Crise dos árbitros: Abuso e violência de torcedores estão afastando milhares de juízes do futebol

Tive que abandonar um jogo na última temporada devido a ameaças feitas por um espectador. Essa não foi uma decisão instantânea para mim - sou policial e lido com abusos diariamente. A diferença aqui foi que eu arbitro para desfrutar do futebol, e ninguém tem o direito de colocar minha segurança em risco quando espero voltar para casa com meus filhos. Os jogadores, técnicos e espectadores parecem acreditar que é um direito abusar do árbitro. (Depoimento de um árbitro das divisões de base na Inglaterra)

A Eurocopa que começou sexta-feira na Alemanha passada é um dos eventos esportivos mais valiosos do mundo. Espera-se que esta edição gere receitas comerciais de pelo menos €2,4 bilhões de euros (£2 bilhões). Mais de 5 bilhões de telespectadores assistirão às 51 partidas, culminando com a final no Olympiastadion de Berlim, em 14 de julho.

No centro desse espetáculo global estão os 19 homens cujo trabalho é manter a ordem no campo. Suas decisões em frações de segundo podem decidir o resultado dos jogos - e enfurecer legiões de torcedores. Eles são considerados os melhores árbitros do futebol europeu (mais um da Argentina), mas, como os oficiais de todos os níveis do jogo, sofreram abusos de jogadores, técnicos e espectadores em sua jornada até o auge do esporte.

Um dos dois árbitros ingleses na Eurocopa deste ano, Michael Oliver, foi alvo de abuso particularmente chocante, incluindo ameaças de morte, após conceder um pênalti no último minuto em uma partida das quartas de final da Liga dos Campeões em abril de 2018. E não foi só ele: A esposa de Oliver, Lucy, também árbitra, recebeu mensagens de texto abusivas depois que seu número de celular foi publicado nas mídias sociais.

Os árbitros de Euros anteriores tiveram de suportar tratamento semelhante. Depois que o árbitro suíço Urs Meier anulou um gol da Inglaterra contra Portugal nas quartas de final de 2004, ele recebeu proteção policial e foi aconselhado a se esconder depois de receber mais de 16.000 e-mails de torcedores ingleses irritados. Para aumentar os abusos, o jornal Sun publicou seu endereço de e-mail e colocou uma bandeira gigante da Inglaterra do lado de fora do escritório de Meier na Suíça.

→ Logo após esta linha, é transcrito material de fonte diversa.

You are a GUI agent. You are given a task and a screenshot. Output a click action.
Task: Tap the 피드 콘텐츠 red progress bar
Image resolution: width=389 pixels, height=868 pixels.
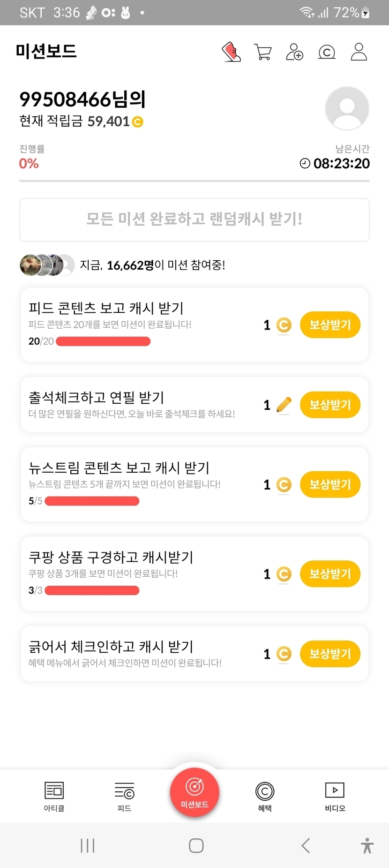103,341
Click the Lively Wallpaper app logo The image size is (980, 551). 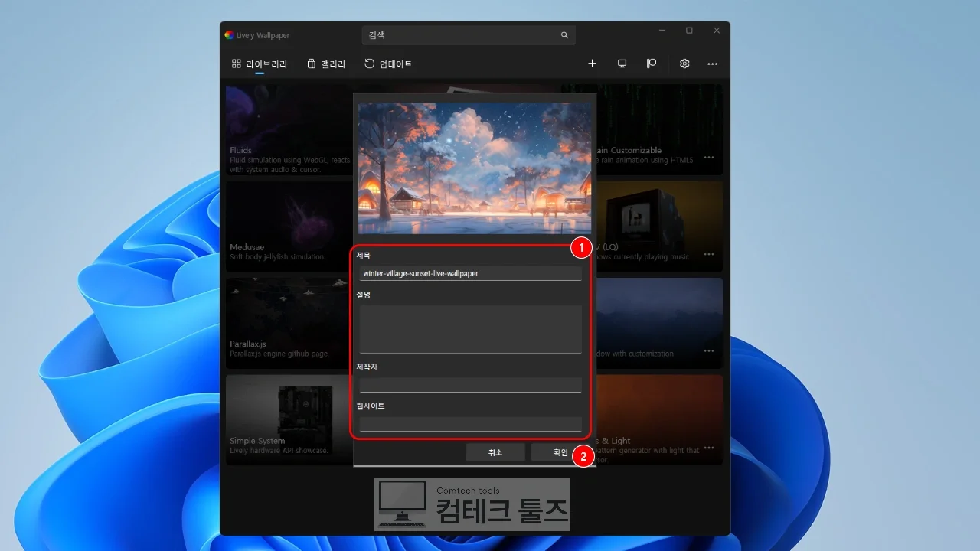(229, 35)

Torcedores em um jogo com faixas de protesto
Torcedores ingleses com uma faixa reclamando da decisão do árbitro Urs Meier na Euro 2004. Dusan Vranic/AP/Alamy

Nossa pesquisa recente com quase 1.300 árbitros de futebol da Europa, Oceania e América do Norte sugere que o abuso de oficiais é agora endêmico em todos os níveis do jogo. Em outro estudo, mais de 93% dos árbitros de futebol nos disseram que sofreram abuso verbal, enquanto quase um em cada cinco relatou abuso físico. Cerca de metade dos árbitros que contatamos disseram que estão pensando em abandonar o jogo.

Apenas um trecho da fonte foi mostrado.